#### 本文抜粋:
村田製作所「チアリーディング部」ダンス・パフォーマンスを渋谷区の小学校で披露!倒れない、ぶつからないロボット技術としくみ

村田製作所による小学校向けの出前授業、体験型プログラミング教育「動け!せんせいロボット」の様子を前回の記事で取り上げたが、実はその授業の最後に「村田製作所チアリーディング部」のパフォーマンスが渋谷区立鳩森小学校の5年生の生徒達に披露された。そのパフォーマンス披露もSTEM教育出張授業の一環で、モノづくりの楽しさと工夫を伝えるために行われた。

出張授業の最後に「村田製作所チアリーディング部」のパフォーマンスが披露された。写真は子ども達に技術の説明をする村田製作所のプロジェクトリーダー 吉川氏

「倒れそうで倒れない」「ぶつかりそうでぶつからない」、そんな応援ロボットが「村田製作所チアリーディング部」だ。本来は10体(10人)で1グループのチームだが、小学校出張授業ということもあり、限られたスペース用に今回は4体組でチーム・パフォーマンスを披露してくれた。


応援されると言うより、ほんわかしたチアソングに、思わずホッコリしてしまう。村田製作所のホームページによれば「動きが危なっかしくて(チア部がみなさんに)逆に応援されちゃうかも」と書かれているが、ナニナニそんなことはない、チームで揃った見事なチアダンスをしっかり踊ってくれて、子ども達からの大きな拍手が体育館に響いた。


■小学校での村田製作所チアリーディング部のパフォーマンス 技術解説付き

ただ惜しむらくは、この技術の凄さが観客に伝わりにくいこと。
チアチームがフォーメーションを組んでダンスを実現するのは技術的に難しく、ハイテクが使われているのに、観客にはこの技術の高さや難しさが伝わりにくい。例えば、専門用語で言えば、ロボットの「機構・機械設計」、バランスをとったりダンスや移動の「姿勢制御」、複数のロボットの位置を正確に把握してぶつからずに動かす「位置計測」や「群制御」などの要素技術があって初めて実現するシステムなのだ。せっかくの機会なので、ロボスタではどのような技術が使われているかを解説したい。また、これらの技術がどのように活用されていくのかにも触れたい。


チア部のロボットたち

チア部のロボットたちは、身長36cm 体重1.5㎏。最高速度は秒速30cm。4m×4mの範囲でパフォーマンスできる。年齢は好奇心旺盛な小学校高学年という設定だ。手の先などが発光するが、3色のLEDを使っているのであらゆる色を表現することができる。

村田製作所の公式イメージより

■公式PR動画




バランスをとって移動

もしかすると一見してパフォーマンスを見ただけでは気づかないかもしれないが、チアロボットたちは黒い球に乗っている。すなわち、玉乗りをしている状態だ。


直立しているとき既にバランスを保っている。これには「ジャイロセンサー」を用いている。村田製作所が自動車の部品として供給している横滑り防止装置や姿勢制御等に使われているのが「ジャイロセンサー」だ。スマートフォンやゲームのコントローラ、ドローンなど最近は多くの機器に欠かせない技術だ。このセンサーでロボットの身体の傾きを検知してリアルタイムに姿勢を制御してバランスをとる。手を振り上げたり、移動してもバランスは崩さない。

#### 提供データ:
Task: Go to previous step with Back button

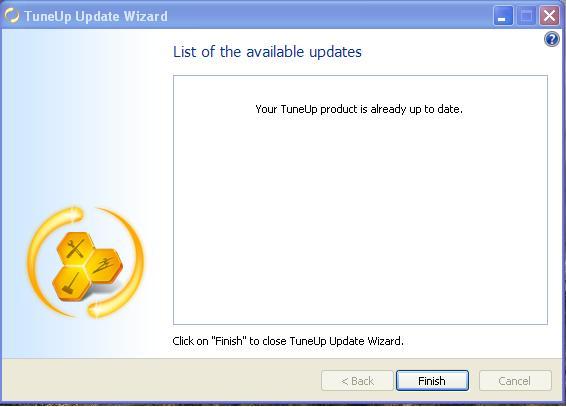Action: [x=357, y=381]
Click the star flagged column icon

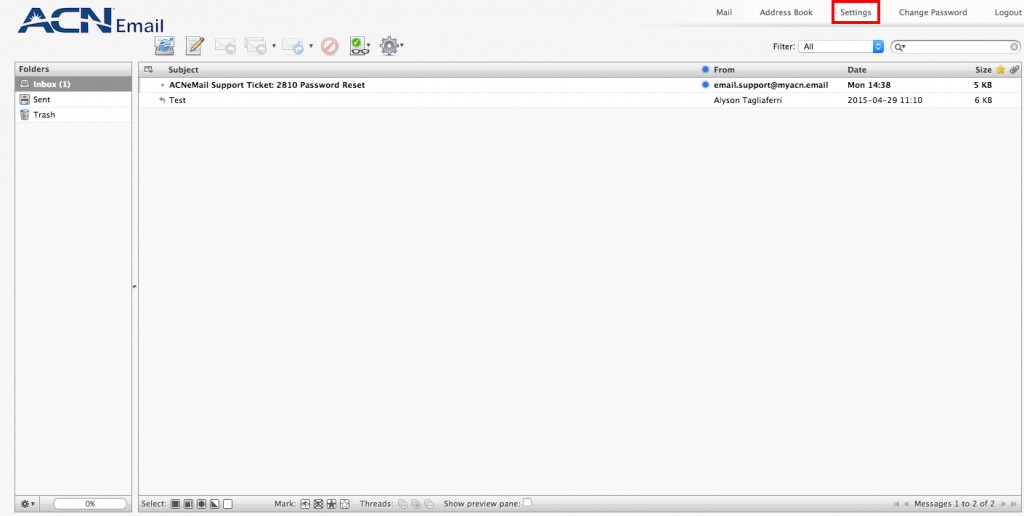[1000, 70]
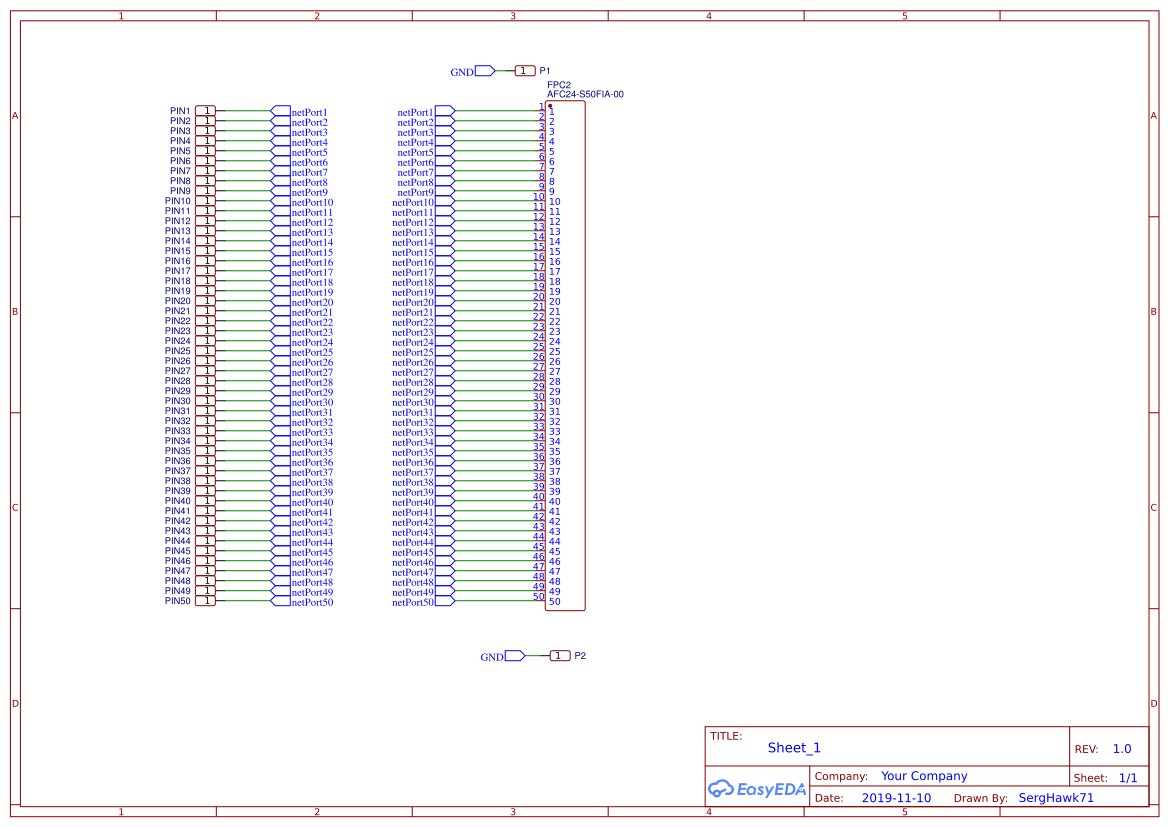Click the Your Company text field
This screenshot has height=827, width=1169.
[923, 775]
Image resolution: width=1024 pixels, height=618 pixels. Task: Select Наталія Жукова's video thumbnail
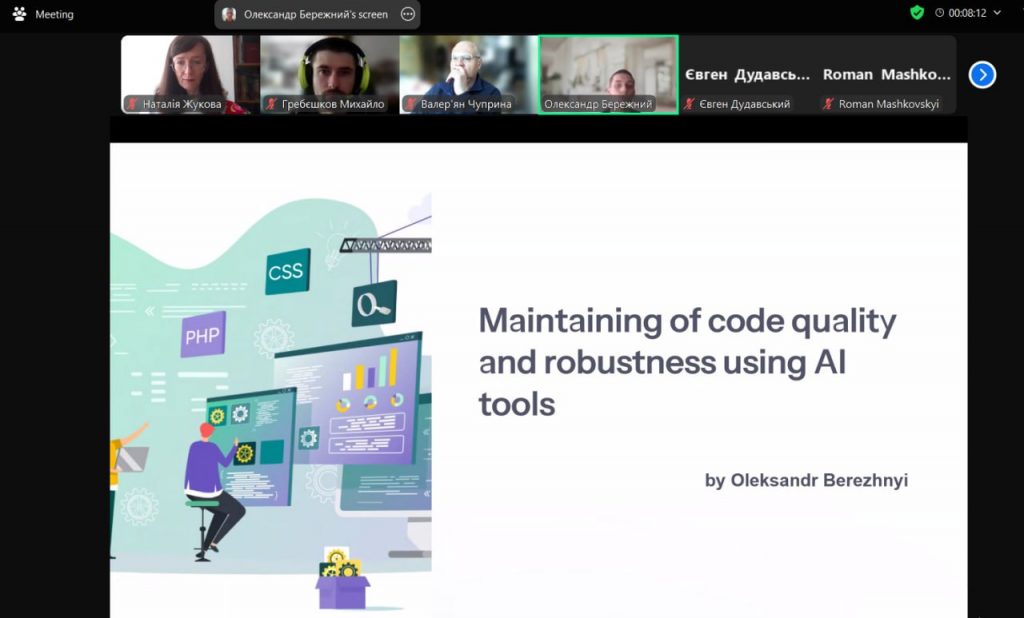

#### 課題 1:
チアリーディング部ロボットの記事について、次の問いに答えてください。
(a) 小学校での今回のパフォーマンスは何体のチームで披露されたか。
(b) チア部のロボットの身長と体重はいくらか。
(c) ロボットが体の傾きを検知してバランスをとるのに用いているセンサーは何か。
#### 課題 2:
チアリーディング部ロボットの記事の続きを書いてください。

#### 解答 1:
(a) 4体
(b) 身長36cm、体重1.5㎏
(c) ジャイロセンサー

#### 解答 2:
村田製作所の公式イメージより

黒い球は鉄製だが、中は空洞で軽い。球にはゴムのスプレー塗装が施されていて、滑り止めになり、「動く」「止まる」を正確にこなすのに役立っている。


この鉄球を動かすのはスカートの中に内蔵された3つのホイールだ。

バランスを取ったり移動するためにボールを動かすホイール構造




センサーとマイクで位置を取得してフォーメーションを制御

このシステムにはカメラ(ビジョン技術)を使用していない。位置情報や動きの検知にはいわゆる「SLAM」(スラム)技術が使われている。
複数のチアロボットの位置を把握するのは超音波と赤外線センサーだけ。ぶつからないように移動したり踊るための位置情報やフォーメーションは、ひとつのノートPCで管理し、チア部のすべてのロボットの位置制御を行っている。これは顧客の動線管理のためにコンビニで使っているシステムを応用している(来店客がどの棚をどのように通って、どんな商品に興味を持ったか等を調べるシステム)。
村田製作所チアリーディング部は、このように実際に社会や市場で使われている技術を応用して実現したものだ。


ぶつからない技術

SLAMの中にも村田製作所らしいハイテク技術が使われている。
全体の動きと位置を検知し、ロボットに位置情報を送る役目は「空中超音波センサー」が行っている。空中超音波センサーは、超音波を空中に放射し、ロボットからの反射波を検知するしくみ。侵入者警報装置や自動ドアなどの物体検知、あるいは自動車の後方検知装置などの距離計に用いられる。

今回使用した「空中超音波センサー」はこれ

「空中超音波センサー」の通信相手となるチア部のロボットたちの髪の毛はスポンジでできている。スポンジ製なのはこのしくみに関連している。

髪の毛は手作りで、スポンジ素材を使用している

スポンジの奥の頭部には5つの超音波マイク(MEMS)と4つの赤外線センサーが内蔵されている。それぞれのセンサーが受信した電波の時間差、位相差によって距離をつかみ、「リアルタイム」に「正確」に動きを制御している。そのため音や光など電波を通しやすいスポンジ素材が使われている。



少し先の未来を感じて欲しい

自動車関連で実装されている技術が使われているが、「村田製作所チアリーディング部」のパフォーマンスを通して、自動車が一定の車間を保って走る隊列走行をイメージするなど「少し先の未来を感じて欲しい」という。
チームで行動したりフォーメーションの技術は、京都大学とのコラボレーションだ。京都大学では災害時などのレスキューロボットに応用することも考慮して研究をすすめていたもの。例えば災害現場では、瓦礫の下で動けなくなっている人を探索する場合、二次災害の危険があるので人が動き回るのは危険で、ロボットであっても自重が大きいものは要救助者に危険が伴う。そこで、たくさんの小さいロボットがチームで協調して動作する利点が活きてくる。将来、「村田製作所チアリーディング部」で培った群行動の制御技術が、レスキューロボットに活かされるかもしれない。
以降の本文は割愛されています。